What galls me is the raw, open and abject corruption at the heart of this sordid matter – and no one who matters seems to give a damn.

When the City of Debary paid Mr. Miklos and his firm $38,500 (plus $155 per hour directly to Miklos for his involvement) to consult on a land acquisition process that everyone knew would ultimately come before the very board that he chairs, the fix was in.

The Florida Constitution, through its Code of Ethics, specifically prohibits public officers from corruptly using or attempting to use their official positions or the resources thereof to obtain a special privilege or benefit for themselves or others. [Sec. 112.313(6), Fla. Stat.]
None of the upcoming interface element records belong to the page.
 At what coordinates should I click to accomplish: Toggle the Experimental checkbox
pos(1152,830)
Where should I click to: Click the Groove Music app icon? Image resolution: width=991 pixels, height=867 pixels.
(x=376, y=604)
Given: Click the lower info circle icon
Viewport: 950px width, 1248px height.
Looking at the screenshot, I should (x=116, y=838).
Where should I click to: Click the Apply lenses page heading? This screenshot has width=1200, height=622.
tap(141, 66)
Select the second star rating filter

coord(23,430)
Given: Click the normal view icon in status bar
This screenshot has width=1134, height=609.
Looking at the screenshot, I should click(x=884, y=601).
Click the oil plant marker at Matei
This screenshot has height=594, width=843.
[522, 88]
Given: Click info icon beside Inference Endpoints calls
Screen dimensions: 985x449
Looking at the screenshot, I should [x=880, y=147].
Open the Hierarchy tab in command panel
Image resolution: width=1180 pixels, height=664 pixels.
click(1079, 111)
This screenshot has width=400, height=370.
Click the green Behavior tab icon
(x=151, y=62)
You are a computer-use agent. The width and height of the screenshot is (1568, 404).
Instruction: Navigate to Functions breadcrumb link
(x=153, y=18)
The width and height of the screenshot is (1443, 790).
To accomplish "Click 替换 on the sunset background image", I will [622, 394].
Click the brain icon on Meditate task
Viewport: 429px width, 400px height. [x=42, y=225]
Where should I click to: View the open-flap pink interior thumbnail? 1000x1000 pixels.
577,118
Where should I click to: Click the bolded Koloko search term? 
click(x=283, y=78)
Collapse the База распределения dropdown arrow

If this isn’t a textbook example of a sitting public official selling the influence of his office to obtain a special benefit for a client, what is?  Hell, even the ethically challenged and probably legally insane Mayor of Debary, Clint Johnson, knew the approval of the land acquisition was a foregone conclusion when they hired Mr. Miklos’ firm.

According to News-Journal reporter Dinah Voyles Pulver, “Mayor Clint Johnson said the city never would pay out that kind of money without assurances the deal would be approved by the district.”

“Supposedly the chairman of the water management board has already given it the OK.”

Indeed, Mayor Johnson.  Indeed.

This also best illustrates why Governor Rick Scott’s personal involvement in unilaterally dismissing Florida Department of Law Enforcement Commissioner Gerald Bailey last year set a dangerous precedent, shattered FDLE’s autonomy, and ultimately weakened regulatory efforts across state government.

After all, if Governor Scott can fire the FDLE Commissioner out-of-hand (and apparently he can), who’s going to question – or investigate – Rick’s personal appointment to the chairmanship of the powerful water district board?

Look, we’re not talking about a small town City Councilman who failed to report a steak dinner here.  This is an open cash gratuity, paid from public funds, to the sitting chairman of a highly sensitive regulatory board to effectively ensure a positive outcome for his client, the City of Debary.

Ultimately, Debary benefits from the increased tax revenue, impact fees, etc. – along with whichever speculative developer the City Commission selects for the mixed use project (any guesses on who that might be?)

Did I mention that Mori Hosseini’s sister was also appointed to the SJRWMD board by Governor Scott as well?

I would hope that the Florida Department of Law Enforcement and/or the FBI will immediately open a public corruption investigation into the activities of John Miklos, Bio-Tech Consultants, Inc., and the elected and appointed officials of the City of Debary who are complicit in this scheme.

On its face, this is a basic “public official with a greasy-palm” scandal – but at its core, in my view, it is an environmental crime.  The unlawful taking of environmentally sensitive public lands set aside for conservation for commercial development by some greedy little shitheels who no longer deserve the privilege of holding public office.

Welcome to the Turkish Bazaar of influence peddling that best defines the Rick Scott administration.